WHAT YOU NEED TO DO: Return all of the following entries as written, but without the images.

Segment Start: DATA SECTION

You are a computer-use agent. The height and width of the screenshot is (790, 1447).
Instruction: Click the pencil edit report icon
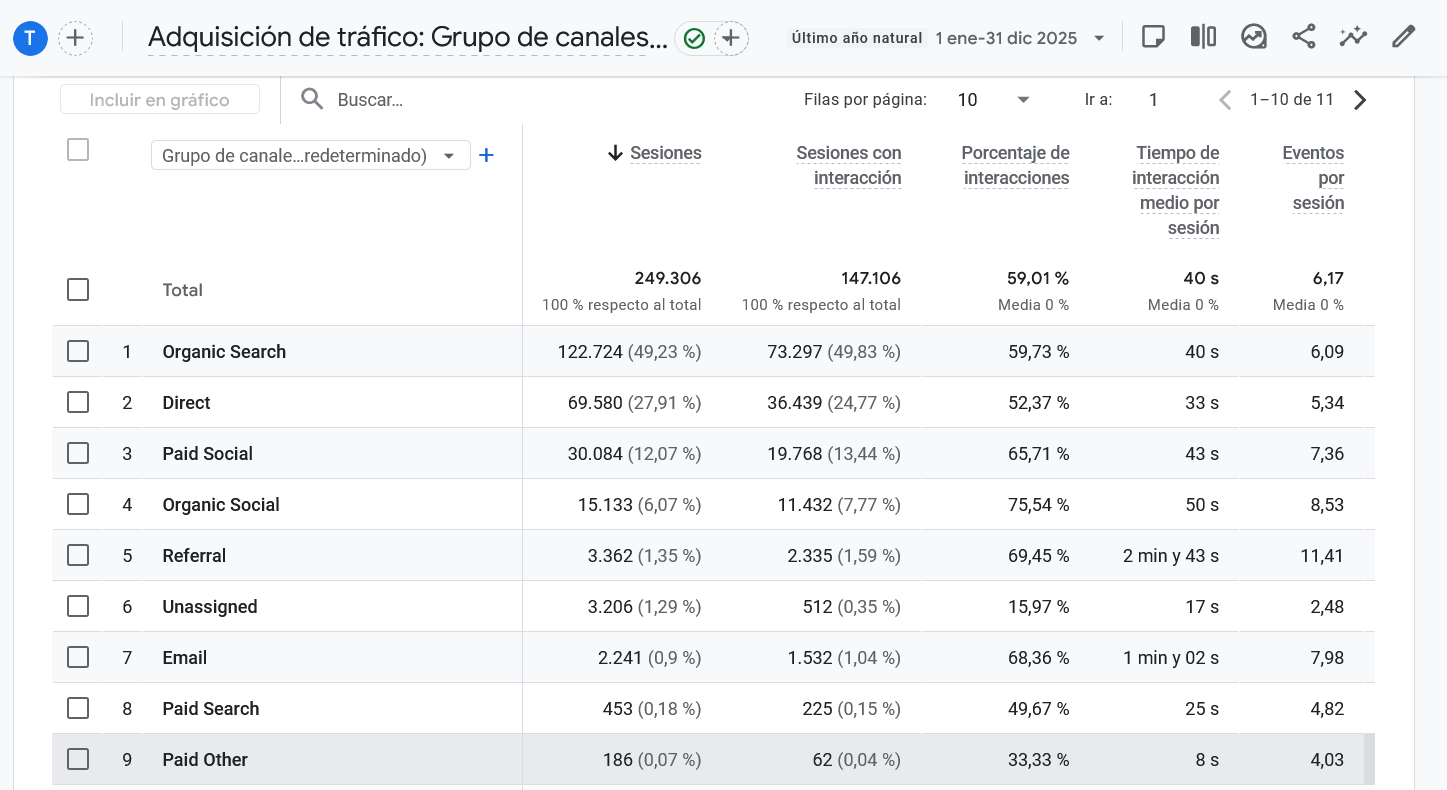[1403, 38]
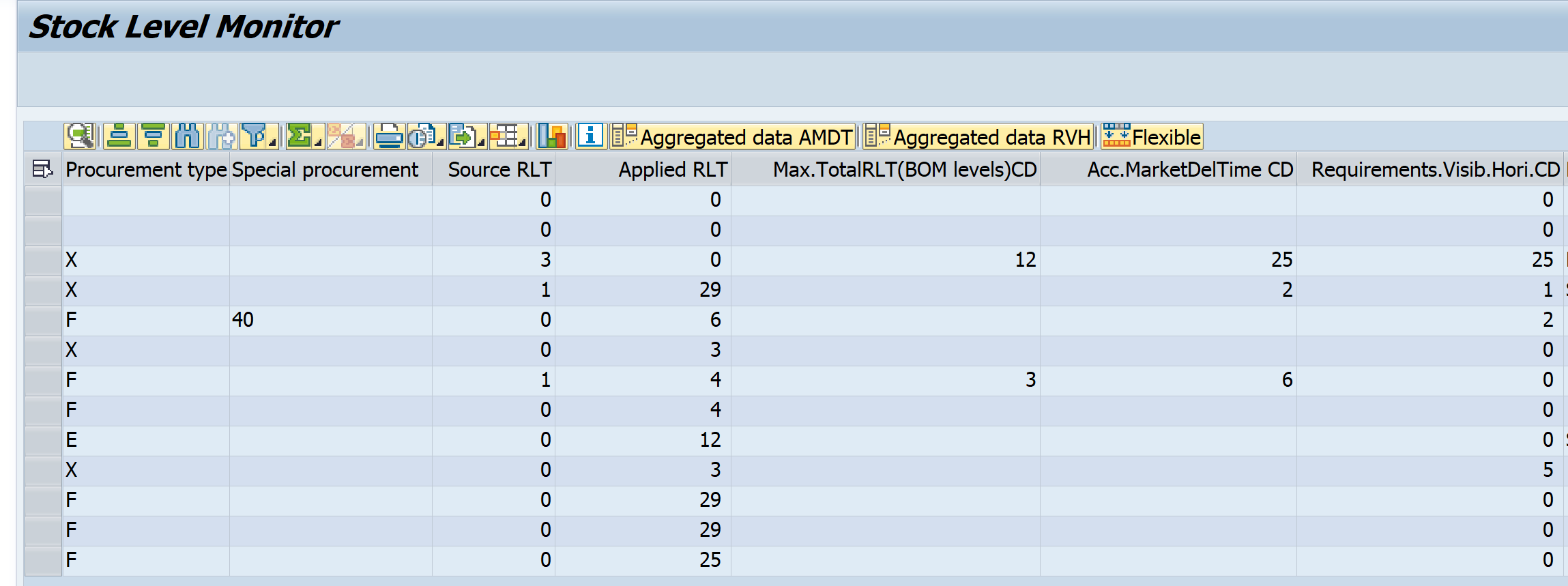Click the Sigma total icon
The image size is (1568, 586).
point(299,136)
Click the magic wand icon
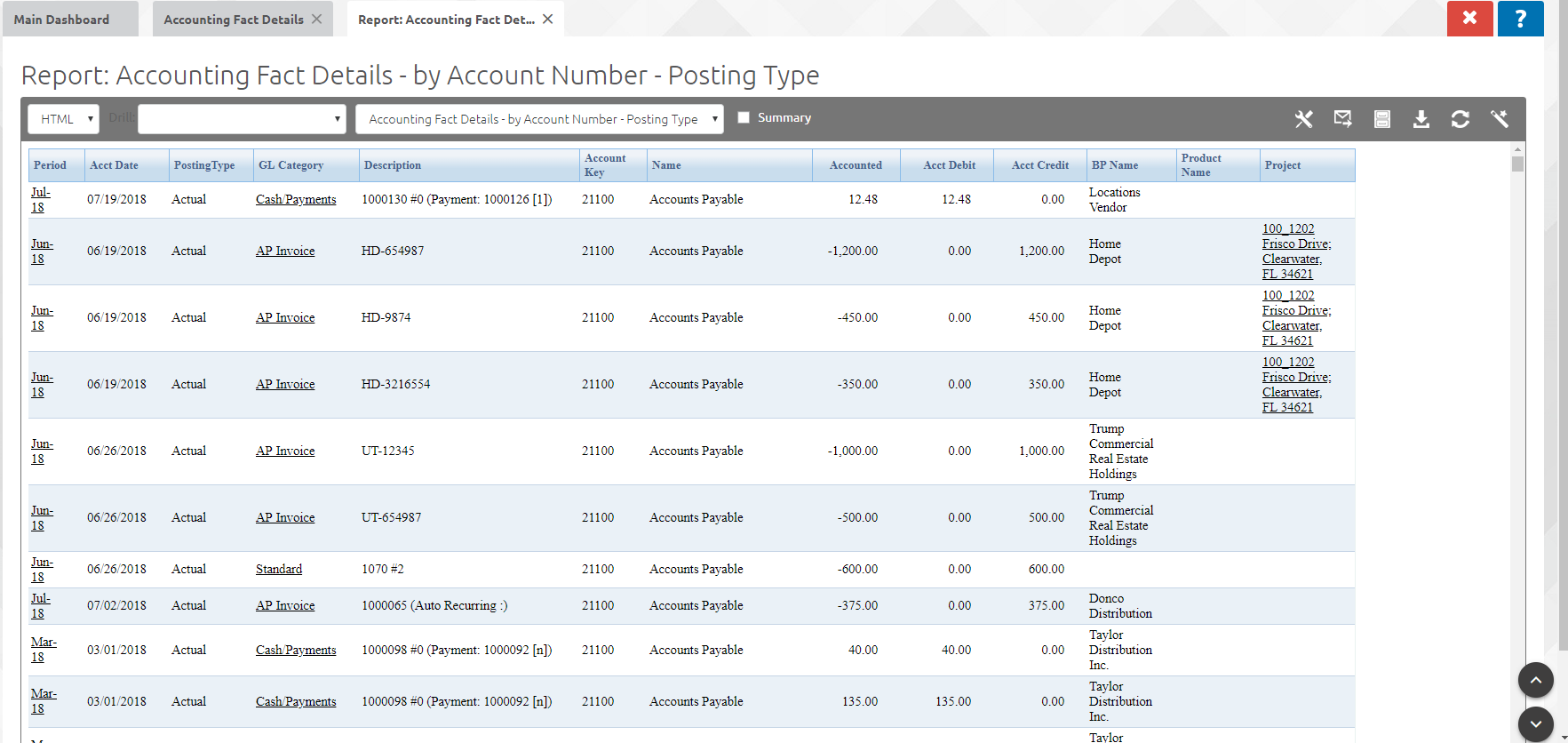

Segment End: DATA SECTION

REPLY TO THE EXERCISE:
You are a computer-use agent. The height and width of the screenshot is (790, 1447).
Instruction: Click the pencil edit report icon
[1403, 38]
Click the Sigma total icon
The image size is (1568, 586).
point(299,136)
Click the magic wand icon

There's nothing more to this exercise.